Il fallut longtemps pour y parvenir : elle ouvrit enfin les yeux, jeta autour d’elle un regard effaré, puis éclata en sanglots.

L’ecclésiastique s’efforçait de l’encourager.

– Mère chrétienne, lui dit-il, ne vous abandonnez pas au désespoir, songez que vos larmes ne rendront pas la liberté à votre époux. C’est à Dieu qu’il faut s’adresser. C’est près de lui qu’il faut chercher la force et la résignation. Priez-le avec confiance.

– Ô mon Père, quel sort affreux attend mon mari ! On l’a emmené à la forteresse, et ce papier fatal sera la cause de sa mort.

– Rassurez-vous. En admettant même qu’il soit nihiliste, le conseil de guerre ne prononcera pas une sentence pareille, si l’on ne peut lui imputer aucune action illégale. Mais je suis persuadé de son innocence, et Dieu ne permettra pas qu’il soit condamné. Prions, ma fille, et implorons la miséricorde du Seigneur.

Tous tombèrent à genoux devant le crucifix suspendu à la muraille et demandèrent à Jésus-Christ de faire éclater l’innocence du malheureux captif.

Le prêtre quitta bientôt la maison de Brominsky en promettant d’aller aux informations et de venir rendre compte de ce qu’il aurait appris.

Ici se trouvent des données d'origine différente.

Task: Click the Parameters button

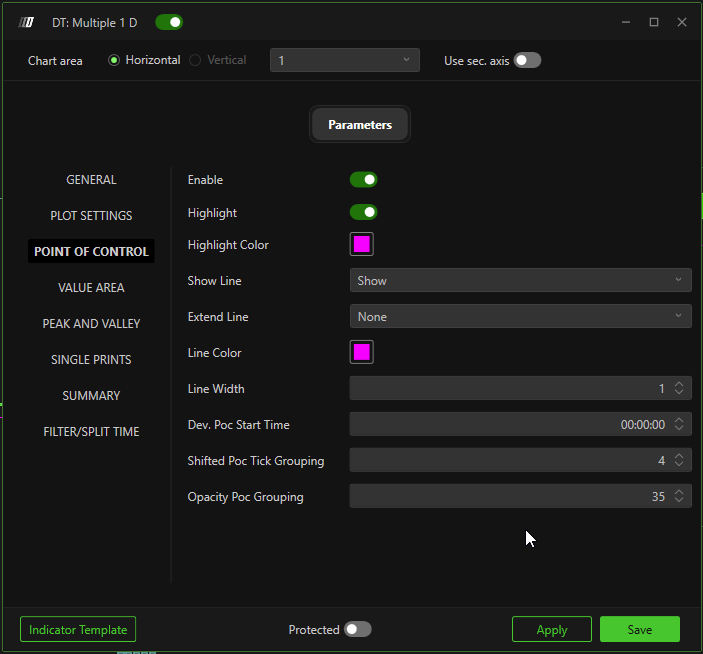Action: (x=359, y=125)
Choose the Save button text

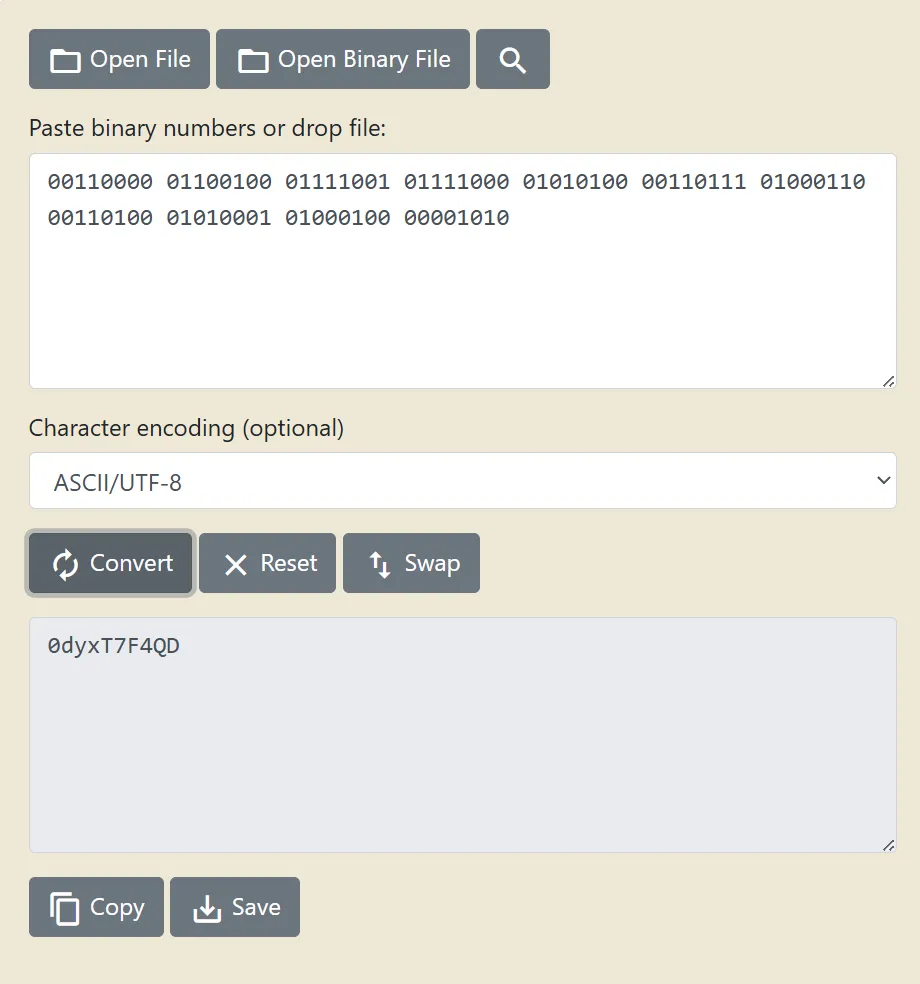[x=256, y=908]
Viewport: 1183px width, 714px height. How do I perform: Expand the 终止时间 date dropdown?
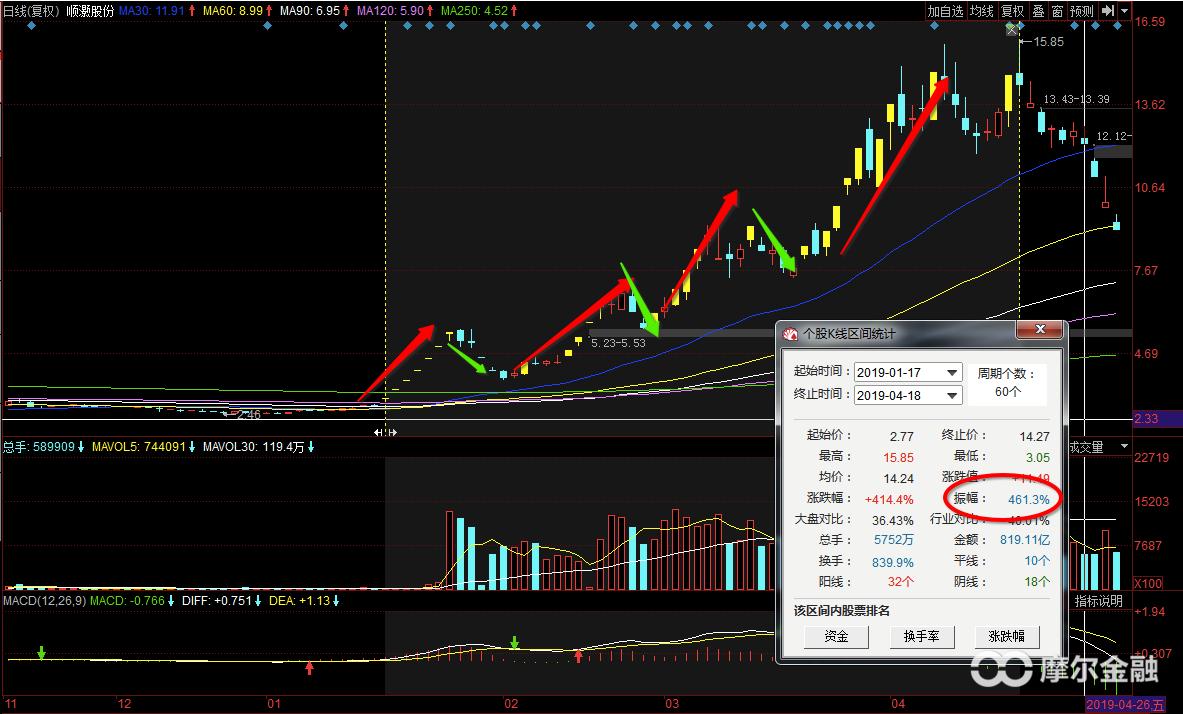pos(951,395)
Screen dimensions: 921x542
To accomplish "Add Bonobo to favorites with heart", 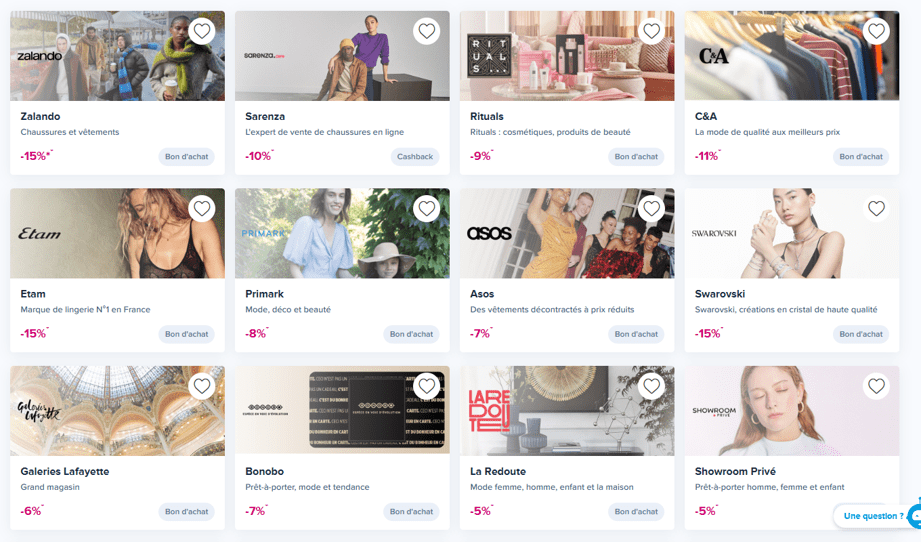I will 426,386.
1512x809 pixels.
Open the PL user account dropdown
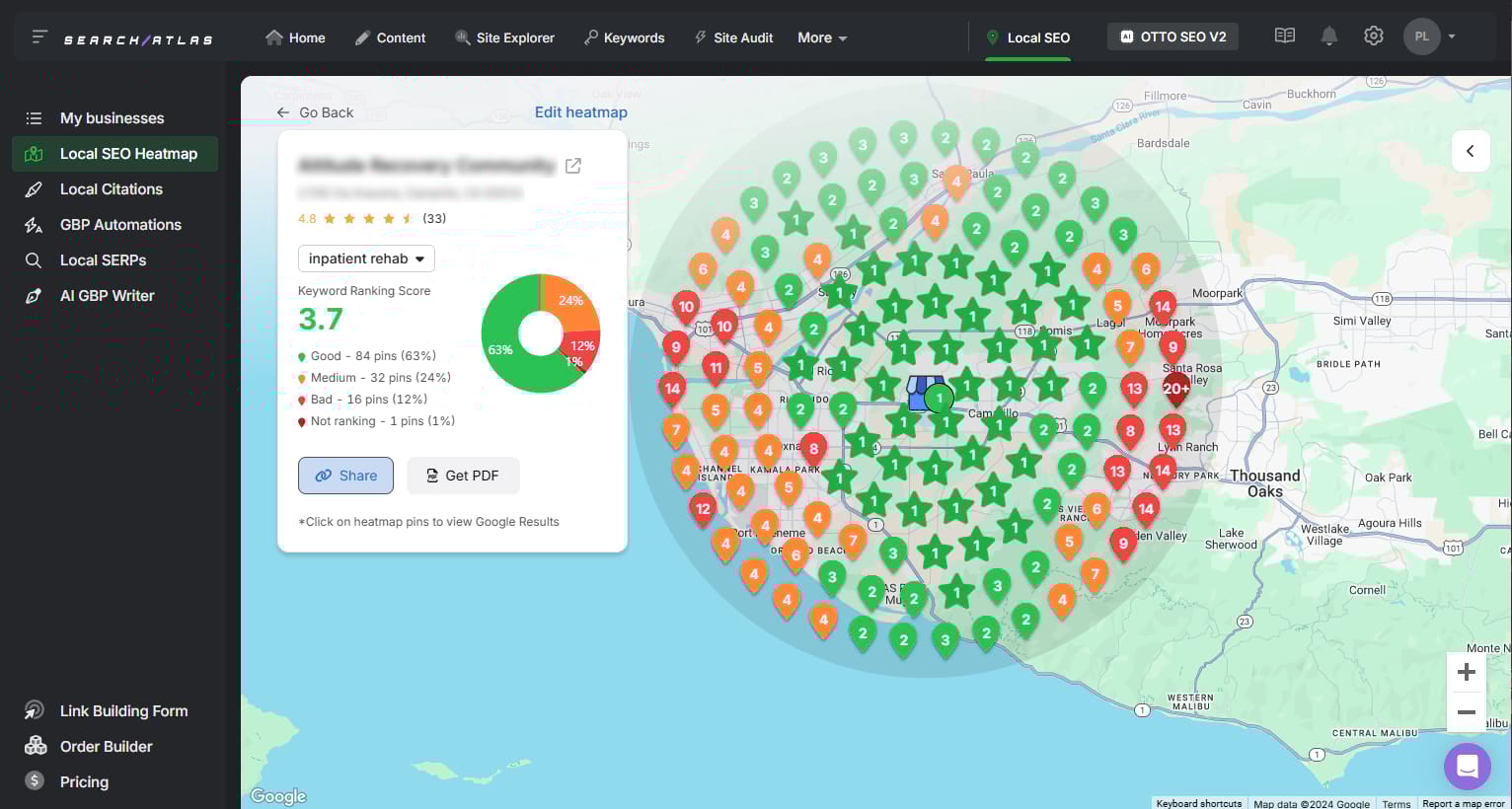1430,37
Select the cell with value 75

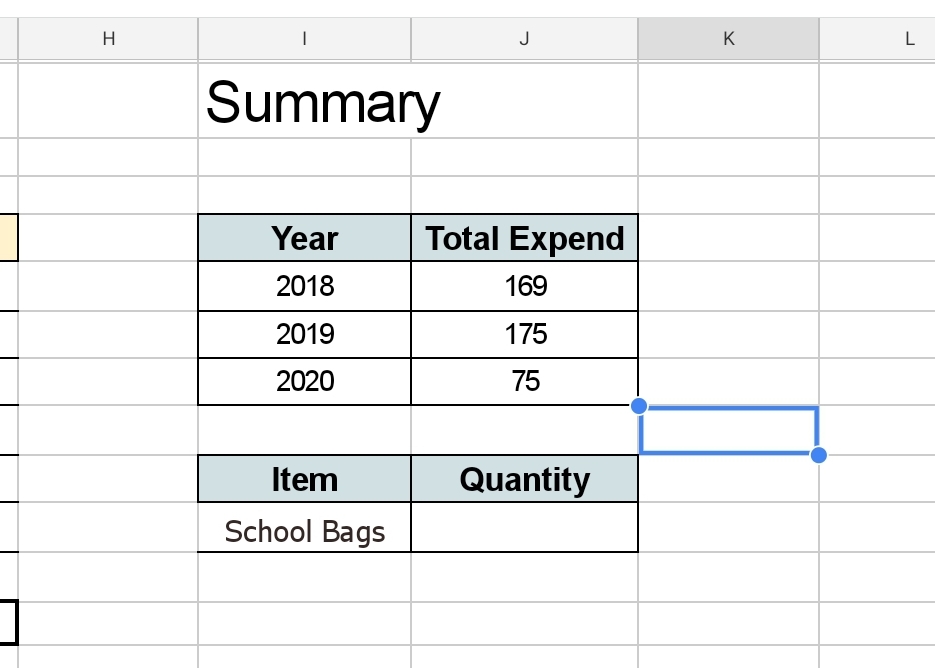pyautogui.click(x=524, y=381)
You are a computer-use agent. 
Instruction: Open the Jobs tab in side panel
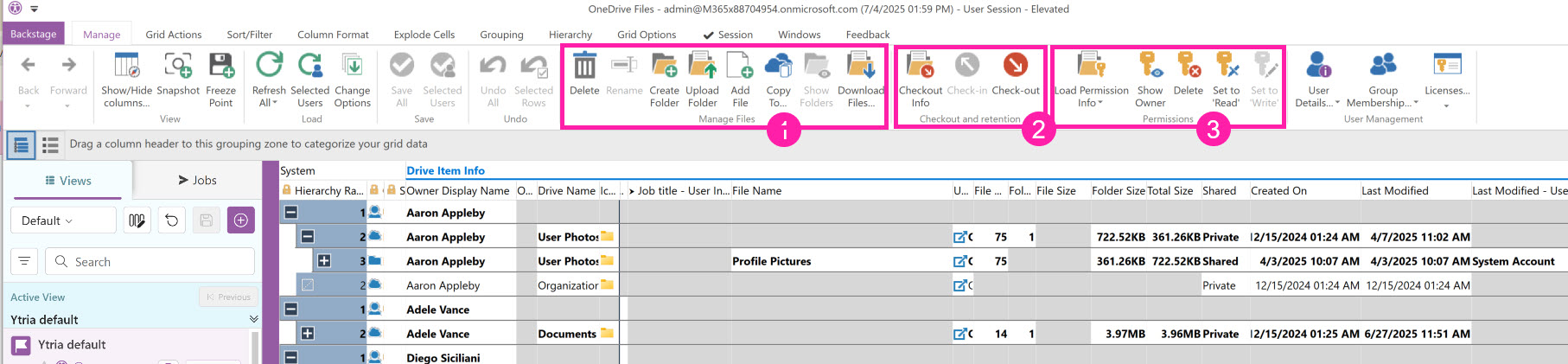point(197,180)
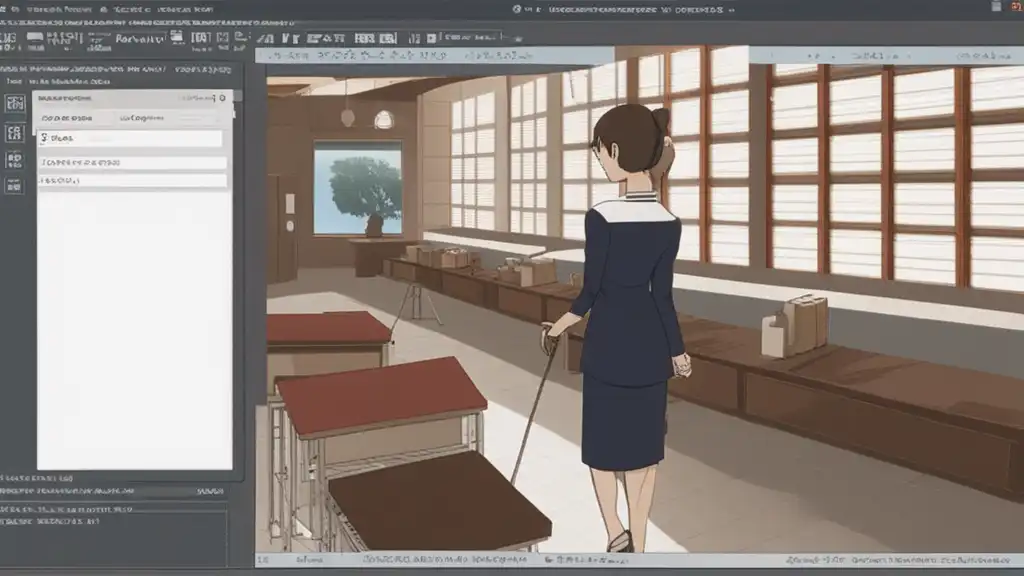The width and height of the screenshot is (1024, 576).
Task: Click the small round icon in panel header
Action: [223, 98]
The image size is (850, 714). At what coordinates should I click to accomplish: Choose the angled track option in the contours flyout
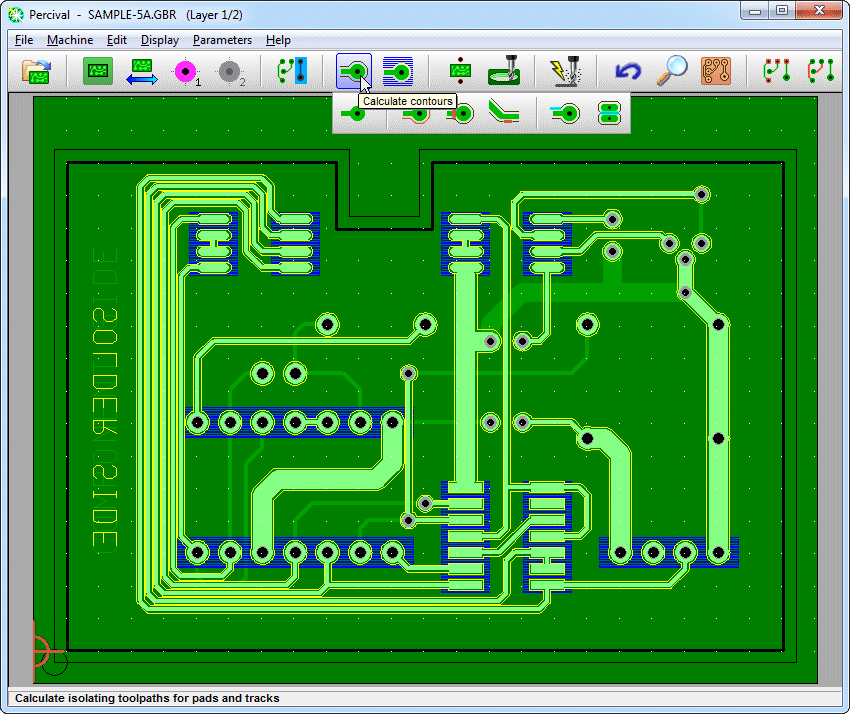(x=504, y=114)
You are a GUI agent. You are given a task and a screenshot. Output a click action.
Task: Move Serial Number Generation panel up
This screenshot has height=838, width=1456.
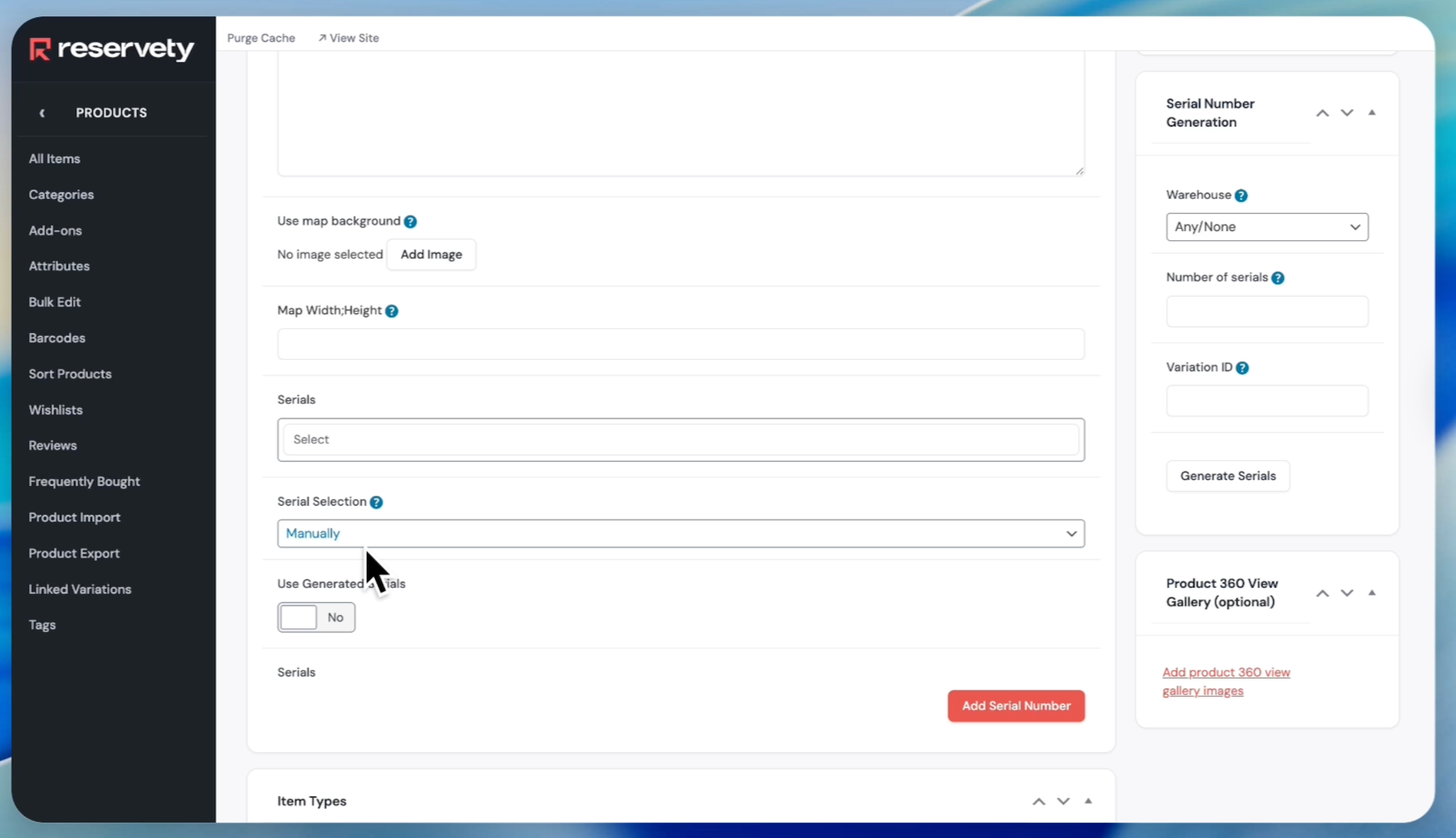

Le prisonnier, dès son entrée à la forteresse, avait été enfermé dans un noir cachot. Il n’attendit pas longtemps pour être conduit devant ses juges. Le conseil de guerre était expéditif.

– Vos nom et prénom ? lui demanda le gouverneur militaire.

– Stanislas Brominsky, professeur de chimie à l’Université de Varsovie.

– Célibataire ?

– Non, marié depuis trois ans avec Prascovia Kischineff d’Aratof.

– Vous êtes convaincu de nihilisme.

– Je suis innocent.

– On a trouvé, caché dans votre bibliothèque, votre diplôme d’affiliation.

– Jamais je n’ai été affilié. Je ne puis comprendre comment ce papier s’est trouvé au milieu de mes livres.

– Vous ne soupçonnez personne ?

– Non, Excellence.

– Vous persistez donc dans vos dénégations ?

– Oui, et je proteste de mon innocence.

Le tribunal se retira pour délibérer. Une demi-heure après, on introduisit l’accusé pour lui faire connaître la sentence.

L’accusé Brominsky, prévenu de nihilisme, est condamné à vingt ans de déportation en Sibérie. Sa fortune sera confisquée au profit de l’État. Cette sentence est sans appel, et l’accusé sera dirigé vers Moscou, avec le premier convoi de condamnés.

Le professeur chancela, pris d’un soudain vertige.

– Ma femme, mon enfant ! s’écria-t-il avec désespoir.

– Ils pourront vous suivre, s’ils en font la demande, dit un des assesseurs.

Le geôlier ramena le malheureux dans son cachot. À peine se vit-il seul, qu’il se jeta sur le tas de paille qui lui servait de grabat et s’abandonna au plus violent. désespoir.

Vingt années en Sibérie, c’était la mort ! pis que la mort ! Un avenir de souffrance devenait sa seule perspective. Qu’avait-il donc fait pour mériter une condamnation si rigoureuse ? N’avait-il pas toujours été un fidèle sujet du tzar ?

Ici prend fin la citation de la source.